Ethiopia's nutrition, health program secures 30 vehicles

Ethiopia’s mobile nutrition, health program secures 30 vehicles

Health

The Government of Germany and the UN children organization (UNICEF) today hand over 30 vehicles to the Government of Ethiopia in support of the country’s mobile health and nutrition services program. The vehicles are donated to the regions of Somali and Afar health bureaus.

The Somali Region received 19 vehicles and the remaining 11 went to Afar. The vehicles will be used by Mobile Health and Nutrition Teams in the two regions to reach children in remote and hard-to-reach areas with essential lifesaving services.



It is expected that the cost of running the teams will also be significantly reduced since it will cut out vehicle rentals.

“Child health and nutrition indicators in these two regions are the lowest in the country,” said Gillian Mellsop, UNICEF Representative in Ethiopia. “With this contribution, together with the Government of Ethiopia and other partners, we will ensure that every child is reached with essential and lifesaving health and nutrition services. No child should be left behind because of where they live or their socio-economic circumstances.”

“In German Development Cooperation, we always strive to provide context specific support that reaches those most in need,” said Hanspeter Schwär, Head of Cooperation at the German Embassy.

“The mobile health and nutrition units are a perfect example of leaving no child behind. Strengthening resilience‎ is a challenge that we can only tackle together. We are very glad to have UNICEF as a strong and trusted partner for our development bank KfW to work with and together with the Ethiopian Government to build resilient health systems. We all want the same: healthy parents and healthy children.”

Mobile Health and Nutrition Teams were established by the Government of Ethiopia in 2006 to provide health, nutrition, and water and sanitation services to vulnerable communities in inaccessible and remote areas. In recent years, the teams have played a key role in reaching pastoralist and agro-pastoralist communities affected by droughts.

The UNICEF supported Mobile Health and Nutrition Teams have grown from an initial 16 in 2006 to the current 49, all based in Somali and Afar regions. In 2018, the teams provided 500,000 medical consultations in the two regions, thus ensuring that malnutrition and other diseases were prevented or treated in a timely manner.

The donation aims to ensure that pastoralists and vulnerable communities in Afar and Somali regions access quality, life-saving, and essential health and nutrition services through Mobile Health and Nutrition Teams (MHNTs) intervention. Also, this support will ensure sustainability of this important intervention and significantly reduce cost.

Ethiopia has seen a steady reduction in stunting from 58% in 2000 to 38% in 2016, in the percentage of underweight children from 41 per cent to 24% during the same period, and in wasting from 12% to 10%, according to UNICEF.

MHNTs provide basic health, nutrition and emergency referral services to populations living in hard-to-reach drought-prone districts with limited or no access to public or private health care services.

The two major functions of MHNT are the assessment, classification and management of common diseases and priority health problems with special attention to children and mothers, and nutritional screening and treatment of severe acute malnutrition of all children under age 5 and pregnant and lactating women.

UNICEF: works in some of the world’s toughest places, to reach the world’s most disadvantaged children. Across 190 countries and territories, we work for every child, everywhere, to build a better world for everyone.

→ WORK INSTRUCTIONS
1. Please reproduce the vehicle donation article from "MHNTs provide basic" to "health care services.".
2. In the vehicle donation article, how many vehicles went to the Somali Region?

→ MATERIAL SHOWN
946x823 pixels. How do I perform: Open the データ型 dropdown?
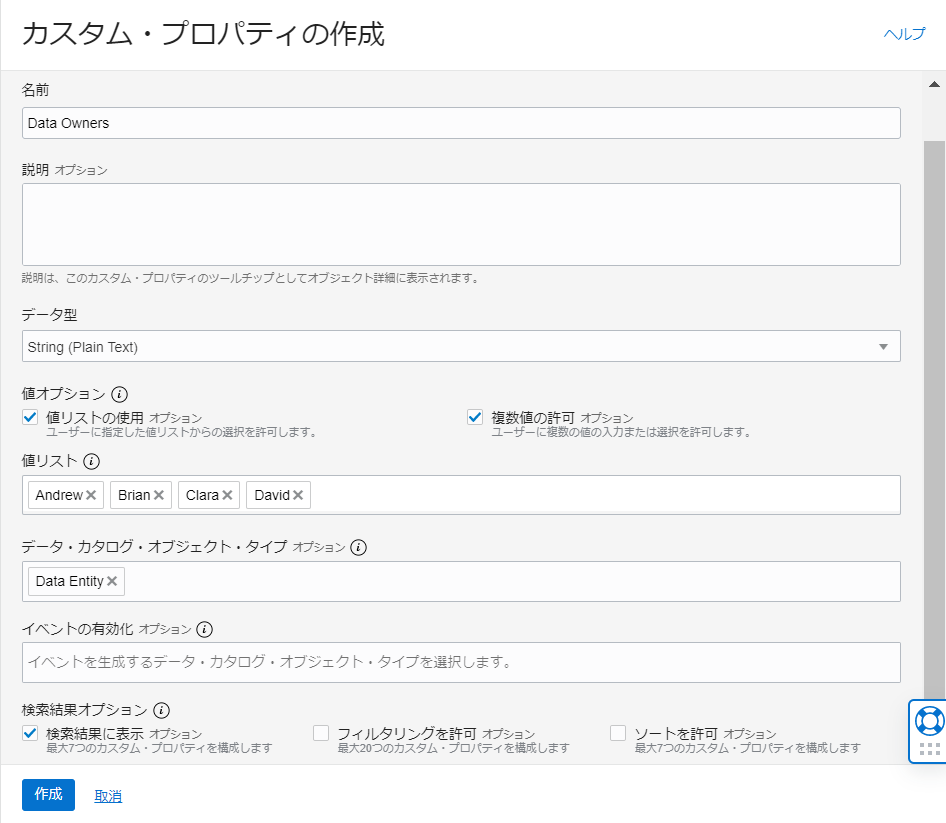coord(460,346)

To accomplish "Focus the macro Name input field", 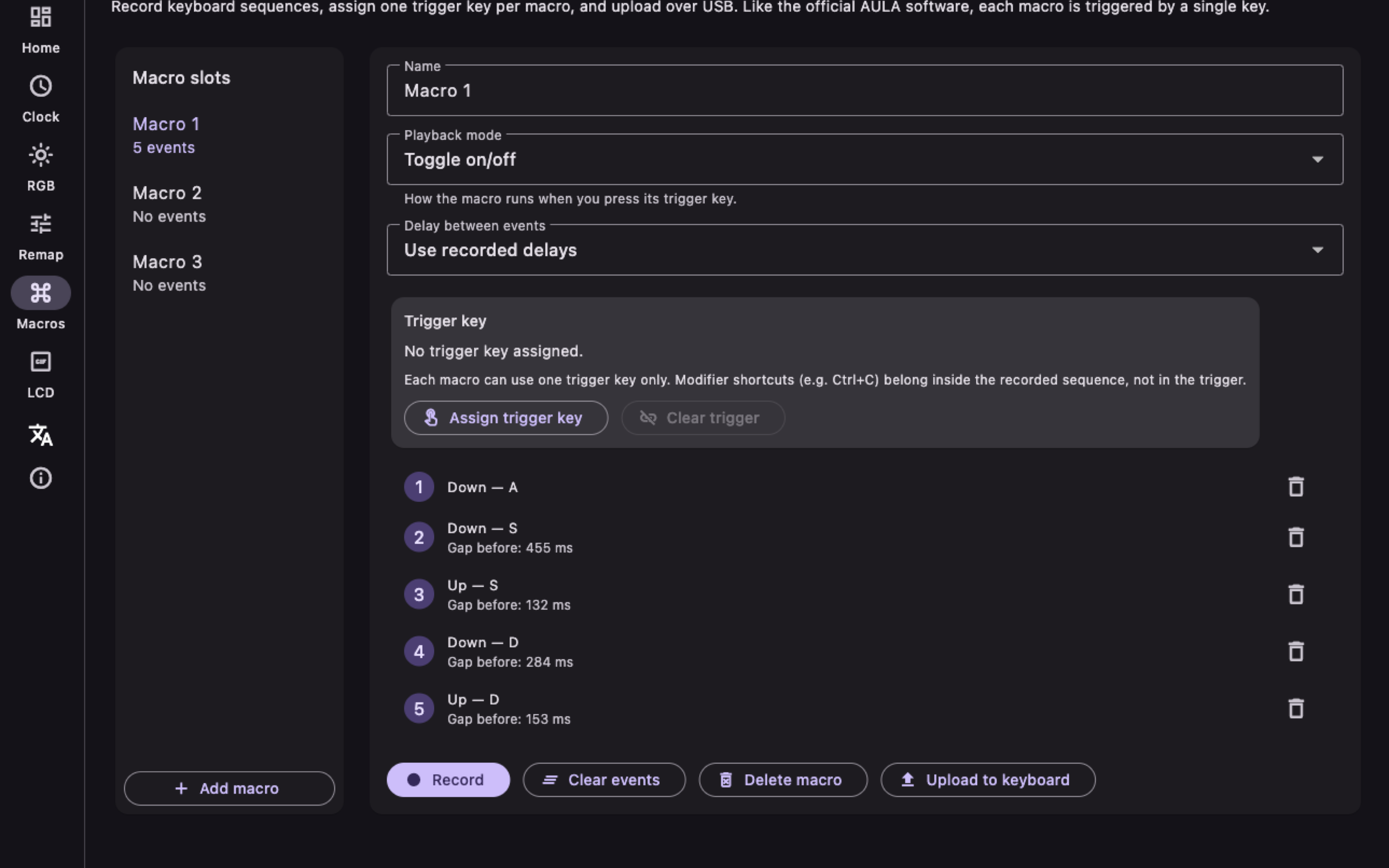I will pos(865,91).
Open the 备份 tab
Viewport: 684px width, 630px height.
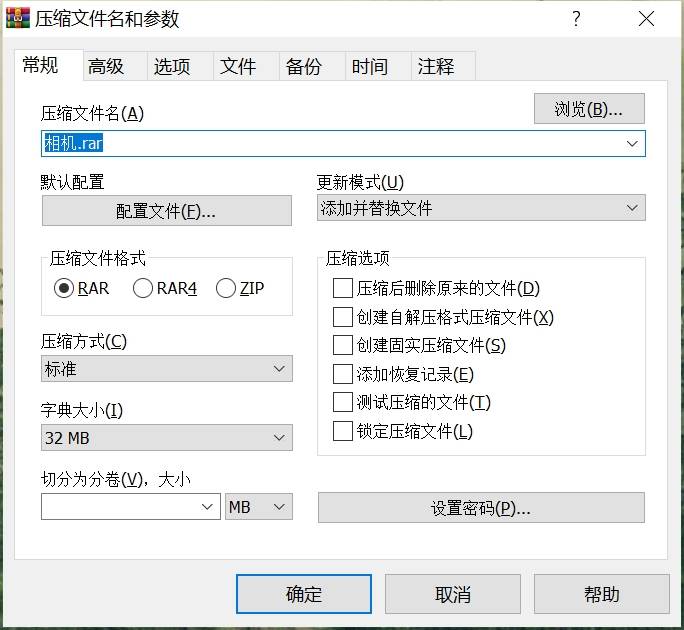pyautogui.click(x=303, y=66)
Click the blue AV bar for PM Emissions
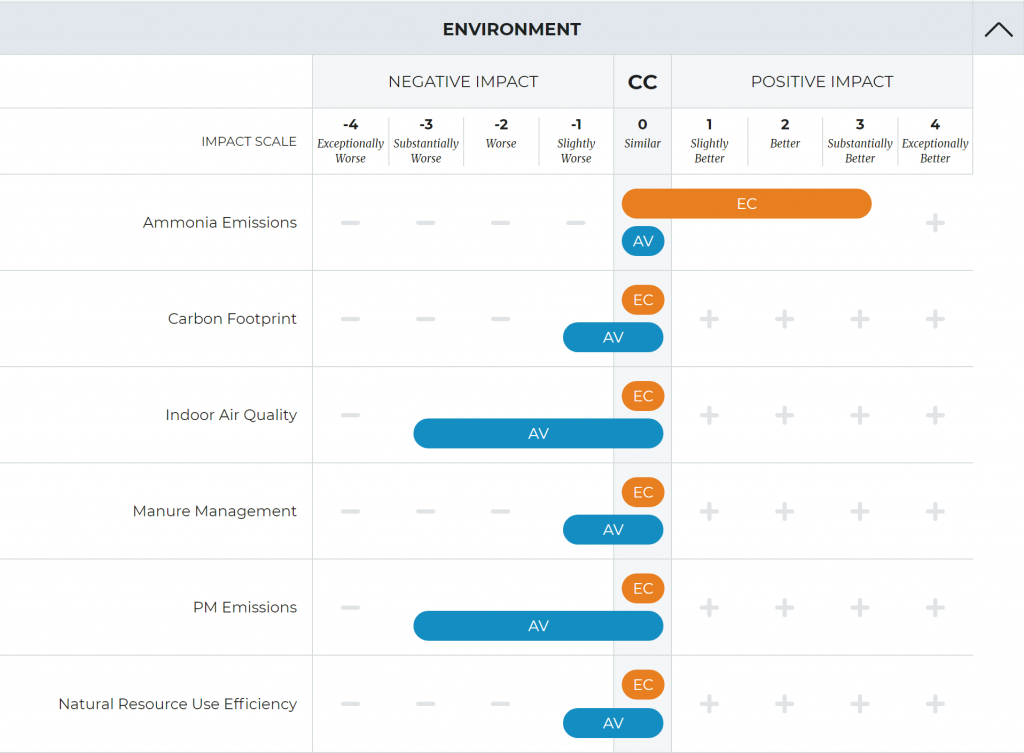This screenshot has width=1024, height=753. (x=538, y=626)
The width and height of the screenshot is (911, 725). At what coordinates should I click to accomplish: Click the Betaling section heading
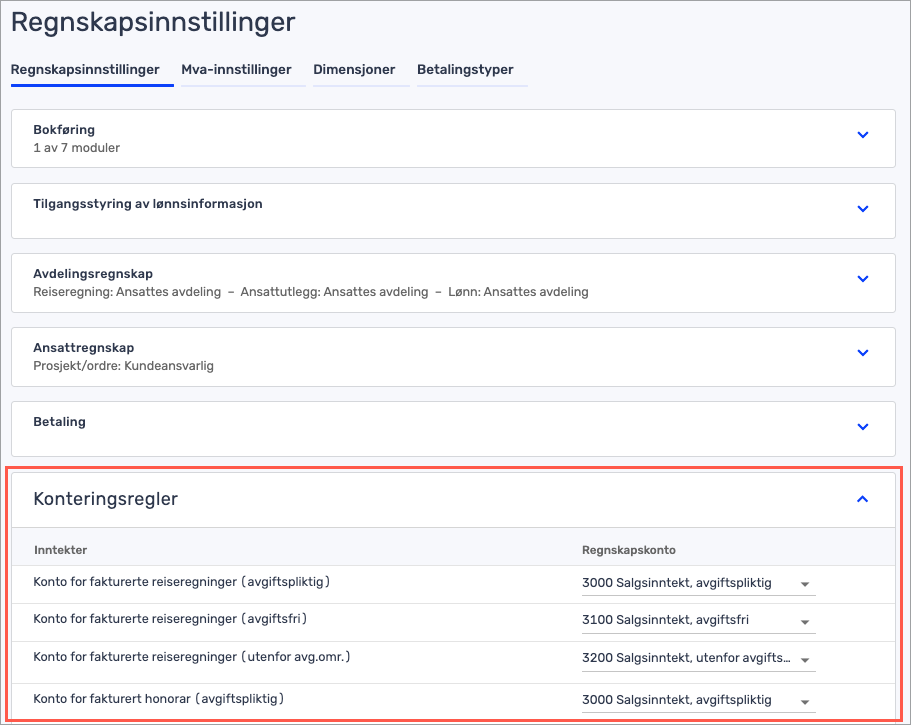(60, 422)
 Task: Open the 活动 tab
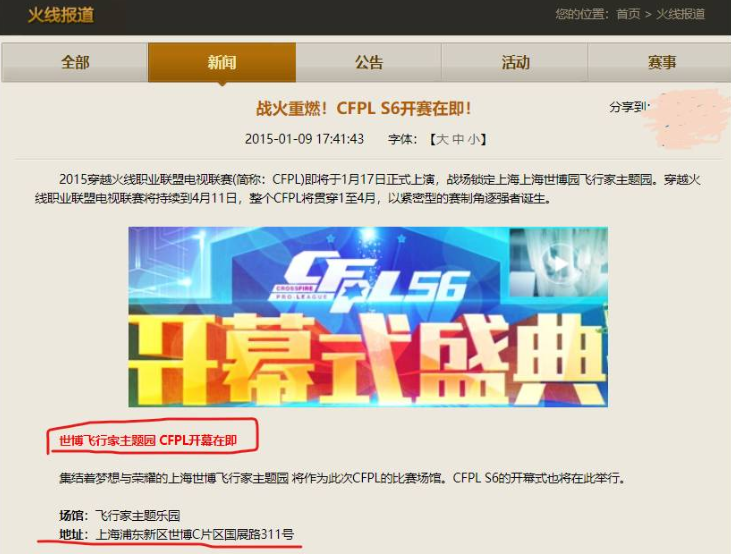point(515,62)
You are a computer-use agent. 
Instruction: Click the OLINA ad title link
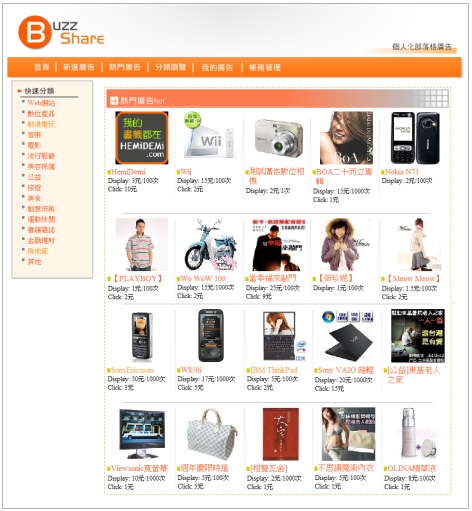[x=411, y=468]
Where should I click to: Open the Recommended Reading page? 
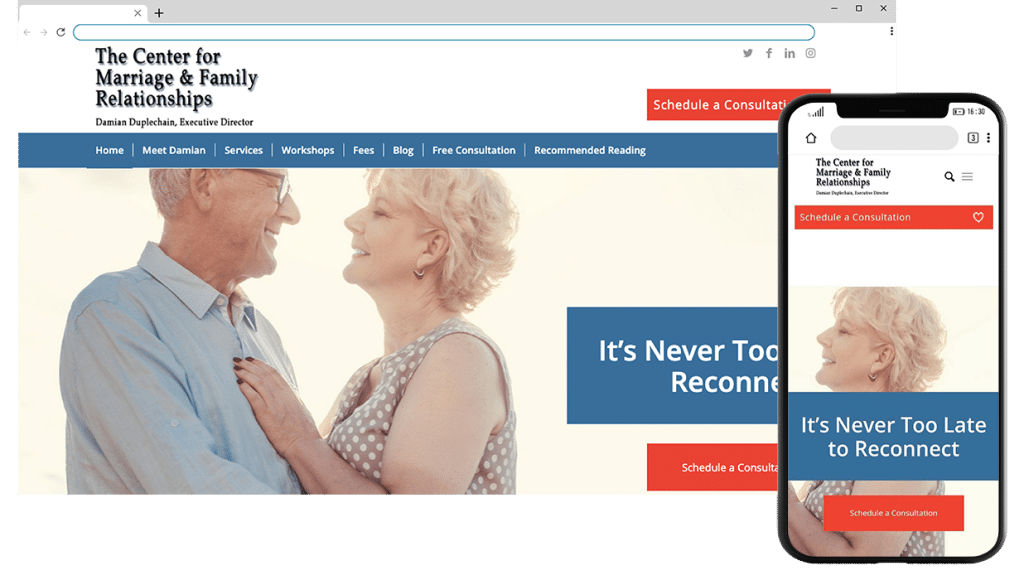[590, 150]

→ LIST OF SOLUTIONS
1.
MHNTs provide basic health, nutrition and emergency referral services to populations living in hard-to-reach drought-prone districts with limited or no access to public or private health care services.

2. 19 vehicles.